What this task involves: First find the line with "Image resolution: width=412, height=2280." in the entries below, then set down exactly every line through the line with "Код (23, 1237)", that line included.

Source data:
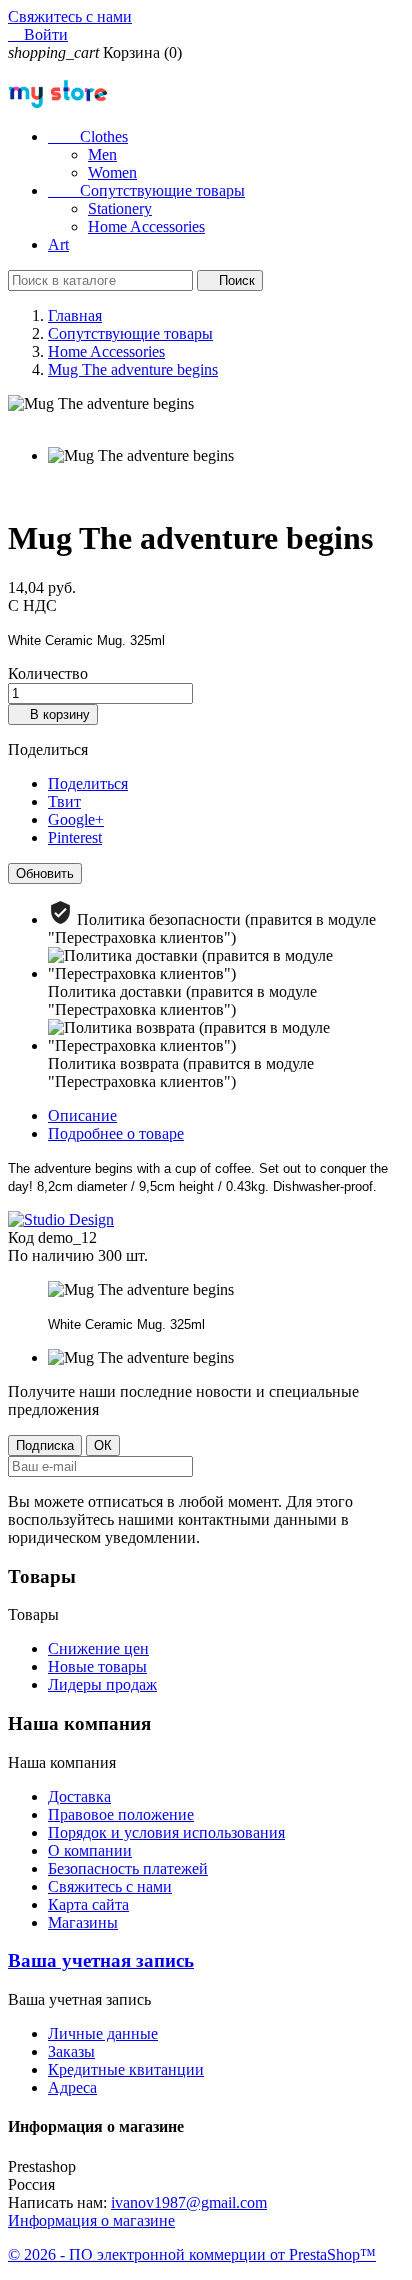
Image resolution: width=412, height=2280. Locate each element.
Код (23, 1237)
--
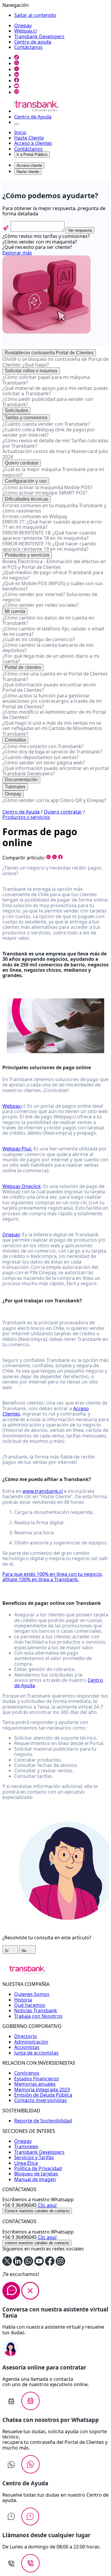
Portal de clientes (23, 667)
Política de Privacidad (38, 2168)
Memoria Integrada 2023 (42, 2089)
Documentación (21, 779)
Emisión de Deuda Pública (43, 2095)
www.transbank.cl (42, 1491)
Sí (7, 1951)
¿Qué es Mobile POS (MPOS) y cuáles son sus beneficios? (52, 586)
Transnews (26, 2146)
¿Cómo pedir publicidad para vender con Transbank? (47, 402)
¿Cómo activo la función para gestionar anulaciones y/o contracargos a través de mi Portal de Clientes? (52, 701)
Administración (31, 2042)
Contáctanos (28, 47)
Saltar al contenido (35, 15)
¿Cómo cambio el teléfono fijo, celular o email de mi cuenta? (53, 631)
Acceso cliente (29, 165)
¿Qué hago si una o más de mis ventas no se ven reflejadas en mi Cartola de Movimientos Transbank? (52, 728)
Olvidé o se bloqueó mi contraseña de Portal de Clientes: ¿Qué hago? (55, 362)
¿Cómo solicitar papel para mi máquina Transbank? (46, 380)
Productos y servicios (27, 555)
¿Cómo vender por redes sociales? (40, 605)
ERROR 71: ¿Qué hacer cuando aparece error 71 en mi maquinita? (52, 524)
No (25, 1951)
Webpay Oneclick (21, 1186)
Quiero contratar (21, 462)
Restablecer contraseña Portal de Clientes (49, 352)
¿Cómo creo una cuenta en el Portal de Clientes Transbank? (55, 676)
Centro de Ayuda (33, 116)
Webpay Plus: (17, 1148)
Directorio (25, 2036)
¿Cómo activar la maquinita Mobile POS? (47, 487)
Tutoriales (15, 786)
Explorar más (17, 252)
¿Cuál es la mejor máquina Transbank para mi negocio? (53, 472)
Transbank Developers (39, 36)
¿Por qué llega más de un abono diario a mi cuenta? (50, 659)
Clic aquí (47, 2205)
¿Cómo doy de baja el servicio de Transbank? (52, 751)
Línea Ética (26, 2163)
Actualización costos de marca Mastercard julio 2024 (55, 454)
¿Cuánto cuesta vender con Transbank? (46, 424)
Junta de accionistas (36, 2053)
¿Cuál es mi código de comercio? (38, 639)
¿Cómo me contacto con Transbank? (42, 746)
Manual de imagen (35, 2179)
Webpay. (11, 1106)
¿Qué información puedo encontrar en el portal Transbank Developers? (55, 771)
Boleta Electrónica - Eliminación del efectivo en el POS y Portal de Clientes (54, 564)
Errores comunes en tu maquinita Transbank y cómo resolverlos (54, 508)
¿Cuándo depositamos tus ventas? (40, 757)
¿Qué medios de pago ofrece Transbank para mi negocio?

Response to this task:
Image resolution: width=412, height=2280. Locate each element.
Код (23, 1237)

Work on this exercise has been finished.